Bei den genannten Symptomen sollte sich der Patient zu seinem Hausarzt oder Kardiologen begeben, um sich untersuchen zu lassen. Durch das Abhören des Herzens und das Messen des Blutdruckes kann sich ein erster Verdacht bestätigen. Unabdingbar sind ein EKG, die Ultraschalluntersuchung des Herzens durch eine Echokardiographie und unter Umständen gerade bei älteren Patienten eine Herzkatheteruntersuchung. Darüber hinaus muss der Arzt unter Umständen zusätzlich vorhandene Herzkrankheiten an den Herzkranzgefäßen oder bezüglich einer Herzinsuffizienz erkennen. Gerade die Herz- und Gefäß-Klinik in Bad Neustadt ist mit ihrem sehr gut ausgebildeten Ärzte- und Pfleger-Team in Europa führend in der Diagnostik und bei der Therapie.

Therapie

Bei leichtgradigen Formen von Herzklappenfehlern hat sich eine medikamentöse Therapie bewährt. Durch die Kombination verschiedener Wirkstoffe kann die Erkrankung zwar nicht beseitigt werden, aber es werden die Beschwerden verbessert und ein Fortschreiten der Krankheit verlangtsamt. Der Patient muss dann zu regelmäßigen Kontrolluntersuchungen, einmal jährlich muss eine Ultraschalluntersuchung des Herzens vorgenommen werden, die keine Belastung für den Patienten darstellt und risikolos sowie schmerzfrei verläuft.

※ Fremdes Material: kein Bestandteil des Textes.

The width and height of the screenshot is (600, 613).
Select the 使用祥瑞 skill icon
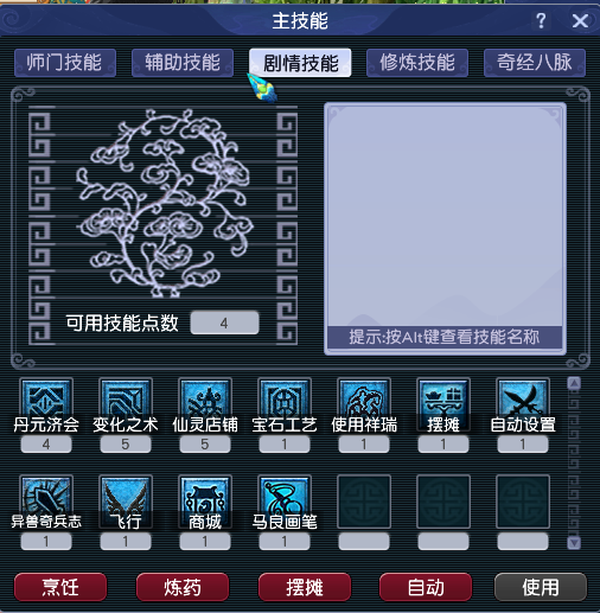[x=364, y=402]
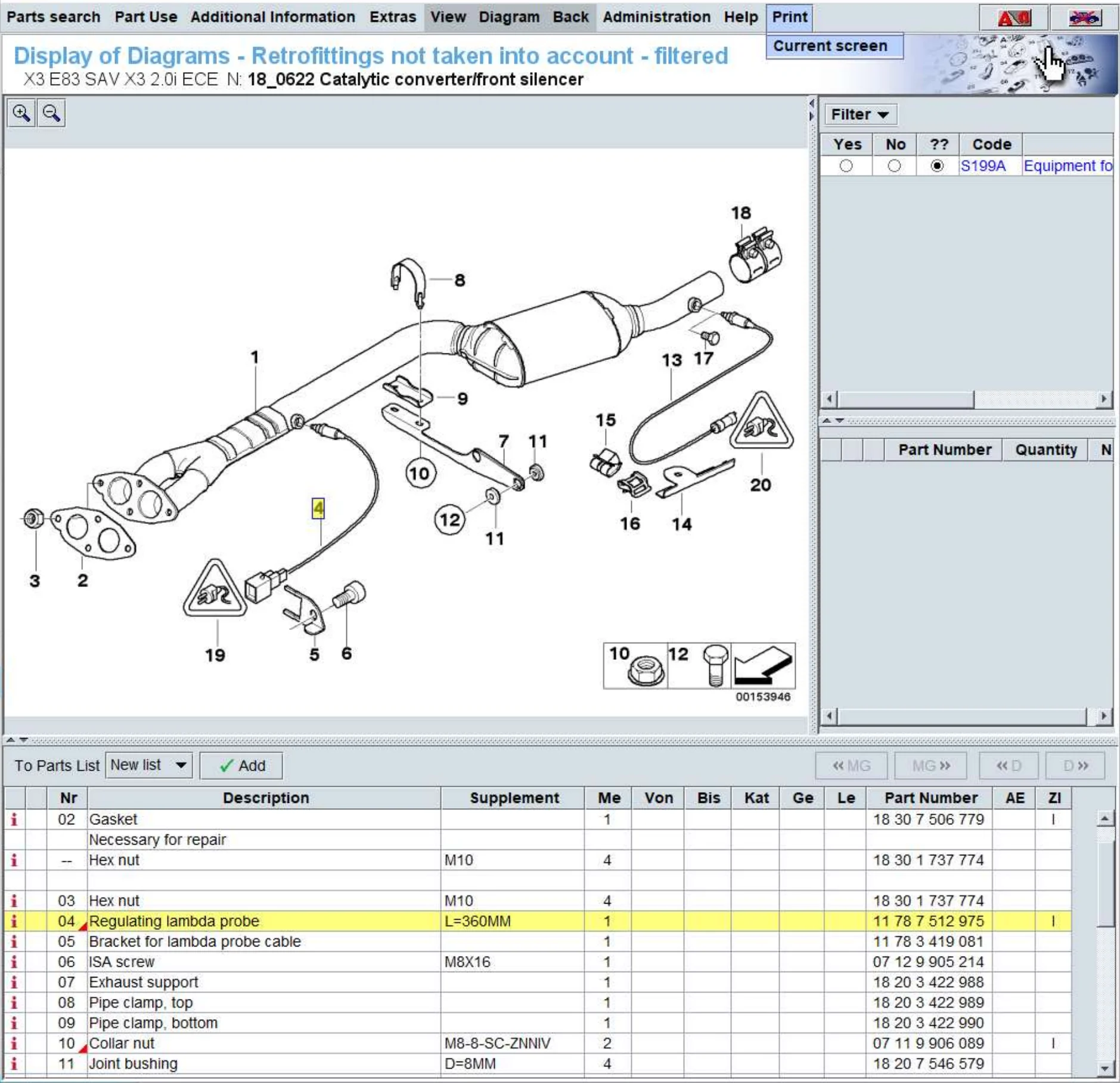Open the Filter dropdown
The height and width of the screenshot is (1083, 1120).
(860, 114)
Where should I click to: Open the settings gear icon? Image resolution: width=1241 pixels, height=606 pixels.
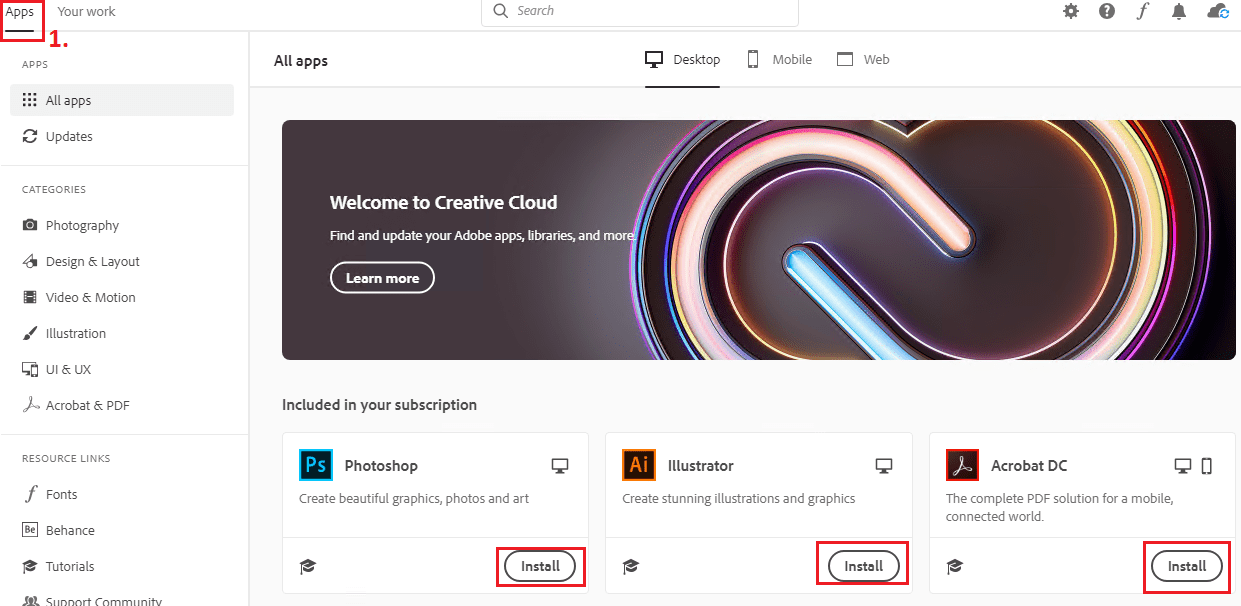(x=1071, y=11)

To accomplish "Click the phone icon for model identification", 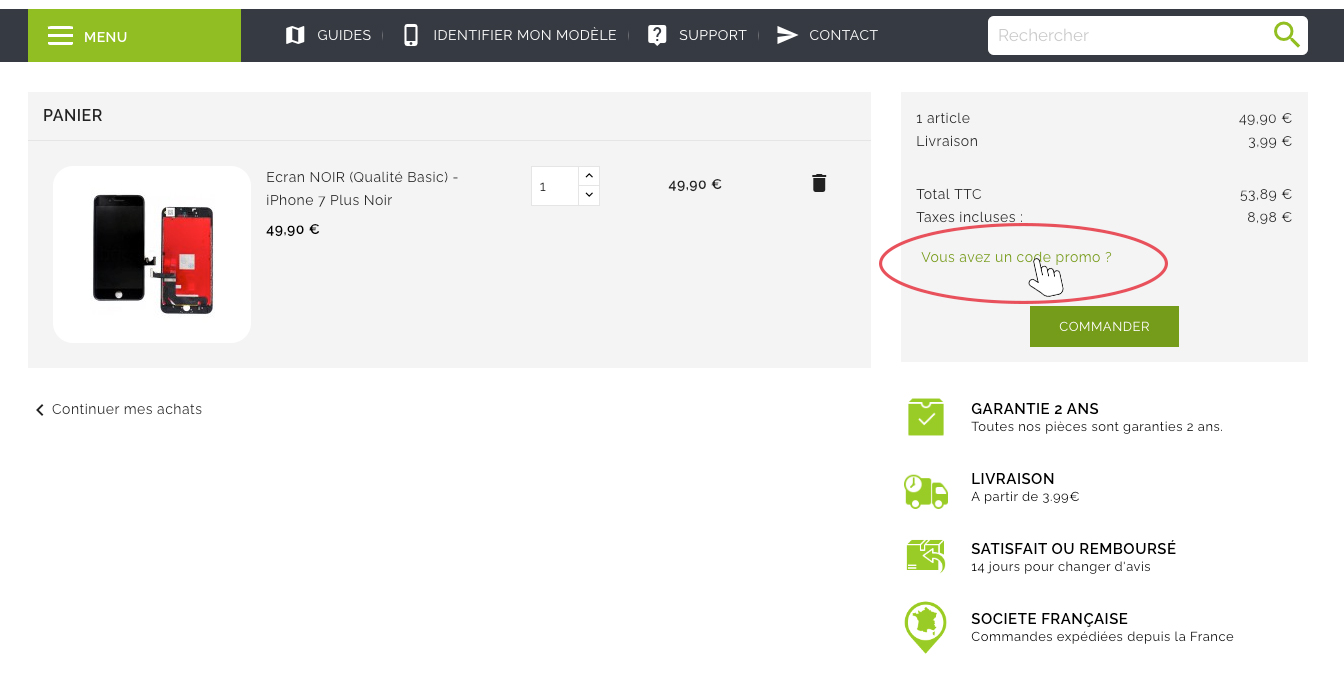I will 410,35.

Sollte eine vor allem im Alter auftretende stärkere Verengung operativ behandelt werden müssen, wird meist die so genannte Valvulotomie angewandt. Darunter versteht man eine operative Erweiterung der verengten Verbindung zwischen Kammer und Aorta. Manchmal ist auch eine künstliche Aortenklappe notwendig.

Es ist wichtig, die Aortenklappenstenose frühzeitig zu erkennen und zu behandeln, denn sie kann unbehandelt zu einer erheblichen Einschränkung der Lebensqualität des Patienten führen. Eine Folge der Erkrankung kann sein, dass wegen der starken Belastung des Herzmuskels eine Schwächung entsteht, die nicht mehr rückgängig gemacht werden kann. Selten kommt es vor, dass Patienten mit den genannten Symptomen unter der so genannten hypertrophischen obstruktiven Kardiomyopathie leiden, einer seltenen vererbten Herzerkrankung. Die Symptome sind ähnlich denen einer Aortenklappenstenose, die Behandlung aber oftmals anders.